Dataset records
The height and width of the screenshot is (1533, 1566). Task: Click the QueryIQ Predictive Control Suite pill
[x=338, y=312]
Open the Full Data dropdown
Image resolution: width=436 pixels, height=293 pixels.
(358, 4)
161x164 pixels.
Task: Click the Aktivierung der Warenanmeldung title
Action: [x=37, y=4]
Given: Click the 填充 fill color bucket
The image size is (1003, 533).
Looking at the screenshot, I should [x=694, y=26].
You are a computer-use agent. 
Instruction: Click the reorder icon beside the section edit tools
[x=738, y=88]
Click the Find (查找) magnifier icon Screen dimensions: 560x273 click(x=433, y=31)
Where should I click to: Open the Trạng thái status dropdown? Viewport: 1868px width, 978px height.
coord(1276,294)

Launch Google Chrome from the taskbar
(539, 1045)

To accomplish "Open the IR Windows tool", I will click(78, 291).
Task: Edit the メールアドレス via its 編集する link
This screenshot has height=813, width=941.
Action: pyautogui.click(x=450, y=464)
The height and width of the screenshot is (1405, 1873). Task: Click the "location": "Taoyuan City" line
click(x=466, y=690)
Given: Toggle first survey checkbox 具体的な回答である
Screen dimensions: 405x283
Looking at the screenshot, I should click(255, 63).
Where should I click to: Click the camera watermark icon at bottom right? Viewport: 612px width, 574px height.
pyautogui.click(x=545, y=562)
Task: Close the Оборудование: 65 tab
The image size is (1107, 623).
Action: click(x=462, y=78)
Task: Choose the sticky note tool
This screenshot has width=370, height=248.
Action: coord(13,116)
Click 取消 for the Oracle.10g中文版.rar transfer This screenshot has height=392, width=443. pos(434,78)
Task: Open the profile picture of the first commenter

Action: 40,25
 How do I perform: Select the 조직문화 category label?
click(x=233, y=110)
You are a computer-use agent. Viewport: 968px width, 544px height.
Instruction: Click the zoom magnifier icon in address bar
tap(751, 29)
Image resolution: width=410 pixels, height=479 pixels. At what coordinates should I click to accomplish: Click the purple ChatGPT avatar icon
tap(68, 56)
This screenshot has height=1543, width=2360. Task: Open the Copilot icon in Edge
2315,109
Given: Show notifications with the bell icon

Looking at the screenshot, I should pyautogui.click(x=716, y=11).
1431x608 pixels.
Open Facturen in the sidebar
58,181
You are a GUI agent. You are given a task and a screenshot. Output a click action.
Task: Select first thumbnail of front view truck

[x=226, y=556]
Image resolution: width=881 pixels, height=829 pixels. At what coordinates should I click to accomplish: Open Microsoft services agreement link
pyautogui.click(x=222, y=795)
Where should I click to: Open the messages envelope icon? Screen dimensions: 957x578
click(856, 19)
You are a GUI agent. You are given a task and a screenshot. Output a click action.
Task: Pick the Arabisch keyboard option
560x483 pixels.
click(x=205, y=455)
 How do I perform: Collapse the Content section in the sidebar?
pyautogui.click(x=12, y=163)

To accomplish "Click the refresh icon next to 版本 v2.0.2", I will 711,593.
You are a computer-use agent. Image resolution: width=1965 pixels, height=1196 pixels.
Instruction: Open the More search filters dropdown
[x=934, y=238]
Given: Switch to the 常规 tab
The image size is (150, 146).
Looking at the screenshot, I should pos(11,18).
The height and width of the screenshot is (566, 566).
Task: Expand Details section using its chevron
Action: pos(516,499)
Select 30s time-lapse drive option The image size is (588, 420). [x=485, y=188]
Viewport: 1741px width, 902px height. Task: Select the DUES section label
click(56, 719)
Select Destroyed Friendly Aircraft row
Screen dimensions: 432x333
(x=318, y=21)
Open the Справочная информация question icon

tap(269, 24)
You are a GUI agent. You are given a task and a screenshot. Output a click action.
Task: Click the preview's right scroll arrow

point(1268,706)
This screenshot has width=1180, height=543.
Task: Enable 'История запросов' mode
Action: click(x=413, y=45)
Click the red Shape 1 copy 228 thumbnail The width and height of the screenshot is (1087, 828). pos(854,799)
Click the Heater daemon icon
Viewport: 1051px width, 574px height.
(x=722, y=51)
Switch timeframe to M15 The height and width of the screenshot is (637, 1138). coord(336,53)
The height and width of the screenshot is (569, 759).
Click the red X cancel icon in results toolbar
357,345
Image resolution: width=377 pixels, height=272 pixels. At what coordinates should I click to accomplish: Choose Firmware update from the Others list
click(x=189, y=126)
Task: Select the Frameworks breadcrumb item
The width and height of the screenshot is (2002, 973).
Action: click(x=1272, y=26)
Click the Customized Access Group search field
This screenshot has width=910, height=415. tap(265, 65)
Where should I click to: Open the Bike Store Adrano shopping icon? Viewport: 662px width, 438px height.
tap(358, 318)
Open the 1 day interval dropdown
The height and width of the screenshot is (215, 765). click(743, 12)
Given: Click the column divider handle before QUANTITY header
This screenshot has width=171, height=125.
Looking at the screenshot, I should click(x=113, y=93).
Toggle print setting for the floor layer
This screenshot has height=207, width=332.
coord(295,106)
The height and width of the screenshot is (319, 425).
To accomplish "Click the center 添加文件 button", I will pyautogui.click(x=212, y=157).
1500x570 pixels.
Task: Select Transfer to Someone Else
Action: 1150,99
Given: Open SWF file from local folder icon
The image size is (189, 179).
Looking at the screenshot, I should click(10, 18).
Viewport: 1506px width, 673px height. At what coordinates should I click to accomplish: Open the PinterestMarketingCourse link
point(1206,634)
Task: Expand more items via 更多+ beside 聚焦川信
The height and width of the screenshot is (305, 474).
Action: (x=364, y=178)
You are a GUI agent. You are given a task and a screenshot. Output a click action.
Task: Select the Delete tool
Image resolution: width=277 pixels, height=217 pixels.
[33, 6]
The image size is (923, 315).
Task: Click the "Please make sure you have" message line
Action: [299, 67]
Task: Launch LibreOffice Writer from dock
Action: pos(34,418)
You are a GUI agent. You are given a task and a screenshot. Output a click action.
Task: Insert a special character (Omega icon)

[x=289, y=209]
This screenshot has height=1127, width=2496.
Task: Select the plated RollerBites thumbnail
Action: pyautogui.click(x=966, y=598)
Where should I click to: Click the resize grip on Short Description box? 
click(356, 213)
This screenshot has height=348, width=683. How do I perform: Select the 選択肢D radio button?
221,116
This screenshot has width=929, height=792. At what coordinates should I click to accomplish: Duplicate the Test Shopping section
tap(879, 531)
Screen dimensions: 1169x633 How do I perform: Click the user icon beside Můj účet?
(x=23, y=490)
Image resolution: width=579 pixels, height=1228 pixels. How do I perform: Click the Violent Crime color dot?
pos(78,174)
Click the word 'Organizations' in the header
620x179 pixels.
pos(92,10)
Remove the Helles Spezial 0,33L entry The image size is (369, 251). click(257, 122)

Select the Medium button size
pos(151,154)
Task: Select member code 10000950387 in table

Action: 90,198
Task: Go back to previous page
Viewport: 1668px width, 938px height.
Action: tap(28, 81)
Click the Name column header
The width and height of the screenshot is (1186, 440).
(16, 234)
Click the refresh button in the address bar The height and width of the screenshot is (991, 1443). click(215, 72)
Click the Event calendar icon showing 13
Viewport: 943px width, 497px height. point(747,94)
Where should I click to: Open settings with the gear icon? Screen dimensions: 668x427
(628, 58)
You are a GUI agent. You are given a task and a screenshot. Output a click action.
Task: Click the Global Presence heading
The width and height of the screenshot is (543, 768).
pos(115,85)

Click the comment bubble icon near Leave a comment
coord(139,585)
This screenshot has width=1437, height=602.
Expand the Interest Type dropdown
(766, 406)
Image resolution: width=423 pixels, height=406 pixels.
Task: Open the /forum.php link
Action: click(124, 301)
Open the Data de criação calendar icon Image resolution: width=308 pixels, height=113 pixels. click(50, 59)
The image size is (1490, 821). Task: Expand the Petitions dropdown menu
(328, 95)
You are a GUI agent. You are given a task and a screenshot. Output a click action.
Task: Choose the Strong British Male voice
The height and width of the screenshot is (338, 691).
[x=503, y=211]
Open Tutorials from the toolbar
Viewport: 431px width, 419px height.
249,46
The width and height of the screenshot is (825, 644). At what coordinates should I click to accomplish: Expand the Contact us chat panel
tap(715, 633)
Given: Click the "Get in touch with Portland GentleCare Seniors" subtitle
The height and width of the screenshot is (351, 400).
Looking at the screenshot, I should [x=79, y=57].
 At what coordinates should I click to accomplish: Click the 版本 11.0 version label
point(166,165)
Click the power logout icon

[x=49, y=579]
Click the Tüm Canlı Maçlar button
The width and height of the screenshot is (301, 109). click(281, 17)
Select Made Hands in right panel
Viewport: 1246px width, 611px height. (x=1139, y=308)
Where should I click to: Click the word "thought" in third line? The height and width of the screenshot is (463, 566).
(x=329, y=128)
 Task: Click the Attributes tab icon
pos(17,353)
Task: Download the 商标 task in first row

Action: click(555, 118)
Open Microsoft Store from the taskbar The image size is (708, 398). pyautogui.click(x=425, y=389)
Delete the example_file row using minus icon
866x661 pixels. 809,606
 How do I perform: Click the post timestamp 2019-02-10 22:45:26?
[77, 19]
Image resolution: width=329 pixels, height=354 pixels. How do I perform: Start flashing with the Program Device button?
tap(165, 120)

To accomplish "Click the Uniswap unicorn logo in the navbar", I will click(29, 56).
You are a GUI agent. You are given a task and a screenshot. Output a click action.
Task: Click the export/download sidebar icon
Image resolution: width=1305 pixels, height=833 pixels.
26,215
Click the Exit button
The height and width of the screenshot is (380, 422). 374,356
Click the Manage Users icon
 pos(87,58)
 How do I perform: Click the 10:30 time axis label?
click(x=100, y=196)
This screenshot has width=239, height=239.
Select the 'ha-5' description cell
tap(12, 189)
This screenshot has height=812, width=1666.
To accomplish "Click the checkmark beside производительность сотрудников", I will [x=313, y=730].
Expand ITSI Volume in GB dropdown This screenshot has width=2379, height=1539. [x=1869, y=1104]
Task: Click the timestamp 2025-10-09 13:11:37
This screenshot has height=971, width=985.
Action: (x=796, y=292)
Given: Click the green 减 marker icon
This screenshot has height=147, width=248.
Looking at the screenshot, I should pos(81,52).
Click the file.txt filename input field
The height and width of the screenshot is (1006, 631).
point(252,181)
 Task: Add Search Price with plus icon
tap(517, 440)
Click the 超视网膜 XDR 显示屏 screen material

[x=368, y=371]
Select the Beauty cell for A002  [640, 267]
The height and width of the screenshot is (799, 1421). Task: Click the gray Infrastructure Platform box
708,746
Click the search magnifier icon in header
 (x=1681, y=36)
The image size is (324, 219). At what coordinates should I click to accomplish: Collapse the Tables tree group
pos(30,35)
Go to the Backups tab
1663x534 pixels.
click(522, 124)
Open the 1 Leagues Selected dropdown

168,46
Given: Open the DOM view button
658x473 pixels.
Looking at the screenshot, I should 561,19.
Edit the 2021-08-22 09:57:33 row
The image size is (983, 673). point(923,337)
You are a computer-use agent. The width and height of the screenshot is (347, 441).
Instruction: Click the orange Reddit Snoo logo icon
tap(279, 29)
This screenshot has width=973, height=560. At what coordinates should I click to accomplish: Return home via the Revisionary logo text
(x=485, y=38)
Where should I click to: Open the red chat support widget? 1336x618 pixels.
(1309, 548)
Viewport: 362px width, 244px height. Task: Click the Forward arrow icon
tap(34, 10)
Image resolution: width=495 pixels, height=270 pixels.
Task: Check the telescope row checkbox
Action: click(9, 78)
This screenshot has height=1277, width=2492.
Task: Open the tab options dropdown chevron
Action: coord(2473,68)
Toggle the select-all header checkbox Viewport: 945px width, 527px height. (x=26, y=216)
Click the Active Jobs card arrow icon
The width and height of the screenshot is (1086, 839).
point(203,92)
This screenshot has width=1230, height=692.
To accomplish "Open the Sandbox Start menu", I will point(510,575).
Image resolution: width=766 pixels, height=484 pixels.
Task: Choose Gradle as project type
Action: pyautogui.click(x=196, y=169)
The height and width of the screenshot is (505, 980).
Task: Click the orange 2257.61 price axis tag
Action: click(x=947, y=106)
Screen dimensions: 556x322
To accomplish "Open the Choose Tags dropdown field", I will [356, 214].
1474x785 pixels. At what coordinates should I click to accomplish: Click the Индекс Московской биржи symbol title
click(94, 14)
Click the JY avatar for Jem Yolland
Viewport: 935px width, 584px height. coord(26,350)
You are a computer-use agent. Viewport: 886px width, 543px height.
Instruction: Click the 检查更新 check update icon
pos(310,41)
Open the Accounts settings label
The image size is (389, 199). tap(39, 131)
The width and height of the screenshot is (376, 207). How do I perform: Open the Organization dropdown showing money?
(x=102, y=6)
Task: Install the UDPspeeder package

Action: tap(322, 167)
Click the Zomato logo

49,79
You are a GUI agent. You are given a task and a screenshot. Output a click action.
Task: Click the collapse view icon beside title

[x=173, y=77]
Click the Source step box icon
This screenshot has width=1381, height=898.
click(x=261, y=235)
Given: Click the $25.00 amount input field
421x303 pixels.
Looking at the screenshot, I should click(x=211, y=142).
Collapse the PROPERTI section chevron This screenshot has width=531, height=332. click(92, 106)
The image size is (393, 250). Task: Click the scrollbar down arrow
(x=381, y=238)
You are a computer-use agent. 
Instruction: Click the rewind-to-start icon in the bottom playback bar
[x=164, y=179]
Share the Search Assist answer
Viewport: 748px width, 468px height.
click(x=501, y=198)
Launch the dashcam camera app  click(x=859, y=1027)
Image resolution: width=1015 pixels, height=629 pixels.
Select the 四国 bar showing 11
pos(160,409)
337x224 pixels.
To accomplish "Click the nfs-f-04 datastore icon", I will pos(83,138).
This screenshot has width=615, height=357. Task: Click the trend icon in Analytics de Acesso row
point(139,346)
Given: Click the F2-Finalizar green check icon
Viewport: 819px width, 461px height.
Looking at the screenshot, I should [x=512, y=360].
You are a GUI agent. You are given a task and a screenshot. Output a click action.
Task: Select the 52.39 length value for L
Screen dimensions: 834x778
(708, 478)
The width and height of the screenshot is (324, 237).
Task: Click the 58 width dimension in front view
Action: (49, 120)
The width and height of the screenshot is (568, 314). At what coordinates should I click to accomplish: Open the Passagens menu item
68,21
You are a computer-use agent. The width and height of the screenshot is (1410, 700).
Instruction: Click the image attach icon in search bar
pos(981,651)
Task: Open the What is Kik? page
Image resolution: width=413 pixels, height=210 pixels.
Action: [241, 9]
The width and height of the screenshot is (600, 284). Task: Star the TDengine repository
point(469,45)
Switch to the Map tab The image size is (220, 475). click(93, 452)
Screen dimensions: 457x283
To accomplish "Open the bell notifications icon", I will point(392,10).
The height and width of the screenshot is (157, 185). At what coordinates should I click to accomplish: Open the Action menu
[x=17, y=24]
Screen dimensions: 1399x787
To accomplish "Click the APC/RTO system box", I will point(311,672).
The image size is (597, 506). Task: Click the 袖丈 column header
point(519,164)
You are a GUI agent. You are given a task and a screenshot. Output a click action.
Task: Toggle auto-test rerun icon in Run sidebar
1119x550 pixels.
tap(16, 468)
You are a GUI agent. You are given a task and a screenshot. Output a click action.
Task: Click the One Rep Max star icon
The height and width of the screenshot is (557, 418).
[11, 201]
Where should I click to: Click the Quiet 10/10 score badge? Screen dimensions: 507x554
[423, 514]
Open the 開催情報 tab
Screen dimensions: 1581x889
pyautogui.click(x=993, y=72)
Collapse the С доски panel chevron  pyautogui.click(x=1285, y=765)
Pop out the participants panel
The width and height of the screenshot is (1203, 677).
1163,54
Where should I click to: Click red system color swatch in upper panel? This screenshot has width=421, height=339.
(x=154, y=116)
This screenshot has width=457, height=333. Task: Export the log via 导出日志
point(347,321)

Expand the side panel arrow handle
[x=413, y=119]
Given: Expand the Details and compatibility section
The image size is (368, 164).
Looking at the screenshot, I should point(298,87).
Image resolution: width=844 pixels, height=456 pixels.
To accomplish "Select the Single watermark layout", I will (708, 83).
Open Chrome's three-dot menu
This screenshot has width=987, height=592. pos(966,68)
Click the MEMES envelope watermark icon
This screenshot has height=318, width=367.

# What this task involves
Rewrite the lines from the start of the records through the one containing "tap(751, 29)", swapping "magnifier" for "magnifying glass" and leaving everything else as it is.

# Task output
The height and width of the screenshot is (1533, 1566). Task: Click the QueryIQ Predictive Control Suite pill
[x=338, y=312]
Open the Full Data dropdown
Image resolution: width=436 pixels, height=293 pixels.
(358, 4)
161x164 pixels.
Task: Click the Aktivierung der Warenanmeldung title
Action: [x=37, y=4]
Given: Click the 填充 fill color bucket
The image size is (1003, 533).
Looking at the screenshot, I should [x=694, y=26].
You are a computer-use agent. 
Instruction: Click the reorder icon beside the section edit tools
[x=738, y=88]
Click the Find (查找) magnifying glass icon Screen dimensions: 560x273 click(x=433, y=31)
Where should I click to: Open the Trạng thái status dropdown? Viewport: 1868px width, 978px height.
coord(1276,294)

Launch Google Chrome from the taskbar
(539, 1045)

To accomplish "Open the IR Windows tool", I will click(78, 291).
Task: Edit the メールアドレス via its 編集する link
This screenshot has height=813, width=941.
Action: pyautogui.click(x=450, y=464)
The height and width of the screenshot is (1405, 1873). Task: Click the "location": "Taoyuan City" line
click(x=466, y=690)
Given: Toggle first survey checkbox 具体的な回答である
Screen dimensions: 405x283
Looking at the screenshot, I should click(255, 63).
Where should I click to: Click the camera watermark icon at bottom right? Viewport: 612px width, 574px height.
pyautogui.click(x=545, y=562)
Task: Close the Оборудование: 65 tab
The image size is (1107, 623).
Action: click(x=462, y=78)
Task: Choose the sticky note tool
This screenshot has width=370, height=248.
Action: coord(13,116)
Click 取消 for the Oracle.10g中文版.rar transfer This screenshot has height=392, width=443. pos(434,78)
Task: Open the profile picture of the first commenter

Action: 40,25
 How do I perform: Select the 조직문화 category label?
click(x=233, y=110)
You are a computer-use agent. Viewport: 968px width, 544px height.
Instruction: Click the zoom magnifying glass icon in address bar
tap(751, 29)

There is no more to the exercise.